*GOAL 1*: From the passage on the airport emergency exercise, list each way the "survivors" acted out their roles once the exercise began.
*GOAL 2*: According to the passage on the airport emergency exercise, why did the first responders move at a slow pace during the training?
*GOAL 3*: Reproduce the portion of the passage on the airport emergency exercise that starts with "As the exercise" and goes on through "injury and mobility.".

*READING PASSAGE*:
>>

Kulpin went on to explain the value of the training exercise, noting that the 2011 National Championship Air Races crash happened just three months after a previous training exercise. He said during his contact with the FAA he was told that lives were saved in that event as a direct result of the lessons learned during the 2011 training exercise.
More than a year of planning went into the event, in part to ensure precautions were taken to keep all participants safe and prevent panic from unaffiliated bystanders at the airport. Banners explaining the training exercise were visible throughout the airport, and incoming flights were informed of the activity to prevent alarming arriving passengers.
Media was invited to play one of two roles. One cadre of reporters filmed and photographed the training for local news. The second group served as participants in the training, giving airport staff experience in dealing with local media via a mock interview as well as the constant challenge of wrangling photographers, videographers, and reporters around an active and stressful environment.
A cargo shipping container served as a mock fuselage and the acting “victims” were dressed in full moulage makeup to simulate injuries. It was almost surreal to see burn victims and people with false open wounds mingling and taking selfies before the event kicked off. After a bit of corralling the volunteers were placed around the mock airplane and a final coat of fake blood was applied to add to the realism.
This year, rather than a simulation of a plane crash emergency personnel were responding to a scenario of fire or possible explosion during departure of an international flight. No reason was given, and people freely speculated their own ideas. My personal guess would be a reaction to the recent restrictions placed on lithium-ion batteries.
As the exercise officially began the “survivors” started acting out their roles, some screaming out for help, others dazed and walking around the tarmac, and still more in various states of injury and mobility.
The pace was slow as first responders moved with careful and precise movements. Speed was not the emphasis of the day. Responders went step-by-step looking for mistakes, so if the time does ever come for a similar response they will be able to move with both speed and precision.
I spoke with Kacey Crooks, a volunteer “victim,” who told me that this was her first participating as a victim in such a large scale event. She had some experience as a victim in outdoor rescue training. She learned of the opportunity to participate in the airport’s event through her volunteer work with local non-profit Urban Roots.

<<

*GIVEN INFORMATION*:
>>

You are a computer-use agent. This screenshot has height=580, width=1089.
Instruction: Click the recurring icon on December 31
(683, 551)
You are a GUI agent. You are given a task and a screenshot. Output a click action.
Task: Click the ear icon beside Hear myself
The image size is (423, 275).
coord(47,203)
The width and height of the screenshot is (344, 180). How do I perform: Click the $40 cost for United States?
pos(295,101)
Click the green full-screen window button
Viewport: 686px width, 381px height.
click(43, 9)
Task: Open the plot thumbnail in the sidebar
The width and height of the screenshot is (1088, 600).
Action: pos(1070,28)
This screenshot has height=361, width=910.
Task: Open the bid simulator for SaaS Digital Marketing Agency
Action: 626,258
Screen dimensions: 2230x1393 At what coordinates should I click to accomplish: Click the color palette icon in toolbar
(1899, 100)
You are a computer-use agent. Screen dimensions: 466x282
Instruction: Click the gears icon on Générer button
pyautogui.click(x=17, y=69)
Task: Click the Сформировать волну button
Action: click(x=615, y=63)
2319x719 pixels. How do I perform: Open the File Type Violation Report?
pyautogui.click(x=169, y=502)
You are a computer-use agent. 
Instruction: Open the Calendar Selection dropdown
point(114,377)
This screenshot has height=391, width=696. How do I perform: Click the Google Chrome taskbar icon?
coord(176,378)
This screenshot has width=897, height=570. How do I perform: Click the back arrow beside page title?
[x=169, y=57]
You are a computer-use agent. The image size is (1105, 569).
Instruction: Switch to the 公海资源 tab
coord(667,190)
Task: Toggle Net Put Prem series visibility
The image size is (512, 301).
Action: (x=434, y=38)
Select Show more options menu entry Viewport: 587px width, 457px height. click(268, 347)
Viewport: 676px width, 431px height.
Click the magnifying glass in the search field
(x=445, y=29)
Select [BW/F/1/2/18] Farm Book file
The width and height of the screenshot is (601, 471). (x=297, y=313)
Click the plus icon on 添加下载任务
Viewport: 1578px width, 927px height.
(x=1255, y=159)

<<

*CORRECT OUTPUT 1*:
- Some screamed out for help.
- Others were dazed and walked around the tarmac.
- Still more were in various states of injury and mobility.

*CORRECT OUTPUT 2*: Speed was not the emphasis of the day. The responders went step-by-step looking for mistakes. That way, if a similar response is ever needed, they will be able to move with both speed and precision.

*CORRECT OUTPUT 3*:
As the exercise officially began the “survivors” started acting out their roles, some screaming out for help, others dazed and walking around the tarmac, and still more in various states of injury and mobility.